[Start of Attachment]

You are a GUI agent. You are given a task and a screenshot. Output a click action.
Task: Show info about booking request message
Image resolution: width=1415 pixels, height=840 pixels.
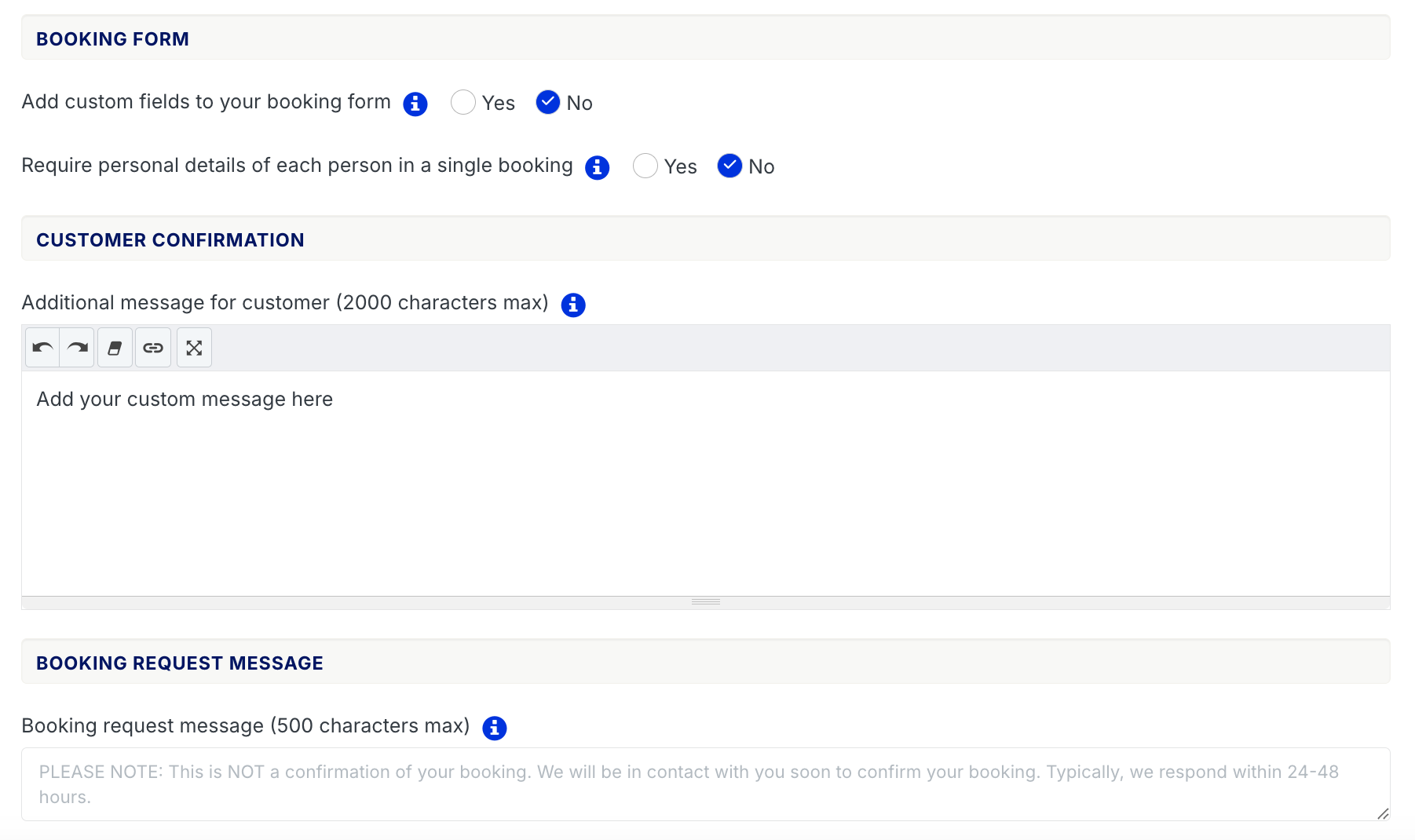pyautogui.click(x=495, y=728)
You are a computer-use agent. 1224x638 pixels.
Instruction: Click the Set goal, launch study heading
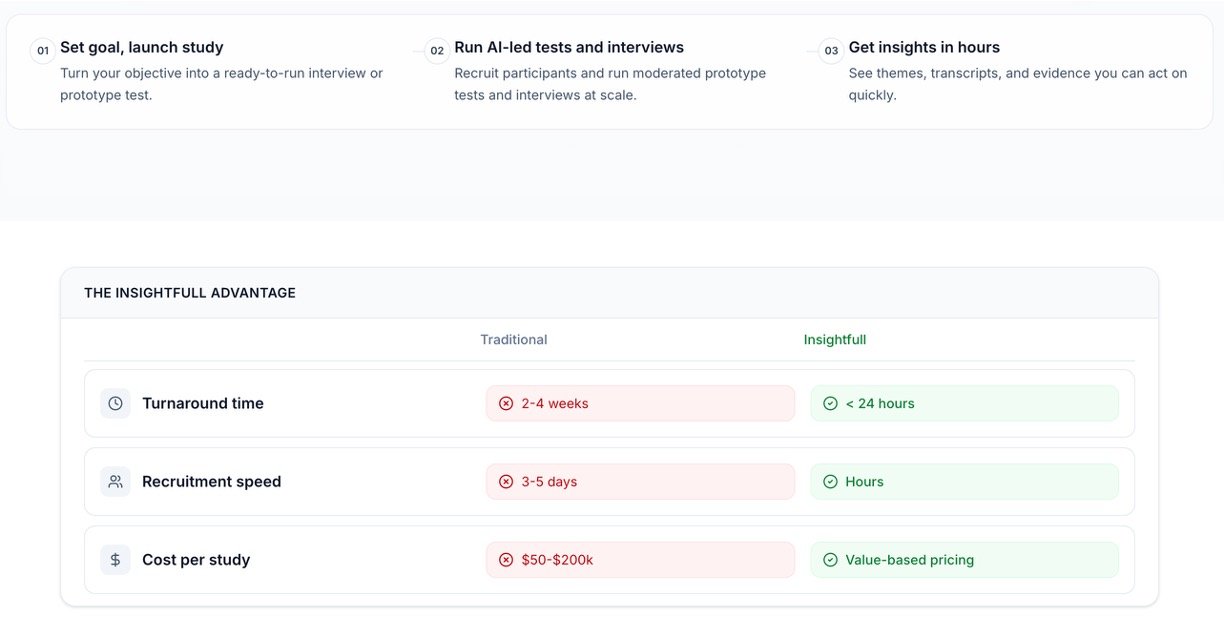(142, 47)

[End of Attachment]

• _AIM OF THE TASK_: Once a line of the records is found to contain "agent", copy it out.

• _EXPECTED OUTPUT_:
You are a GUI agent. You are given a task and a screenshot. Output a click action.
You are a computer-use agent. 1224x638 pixels.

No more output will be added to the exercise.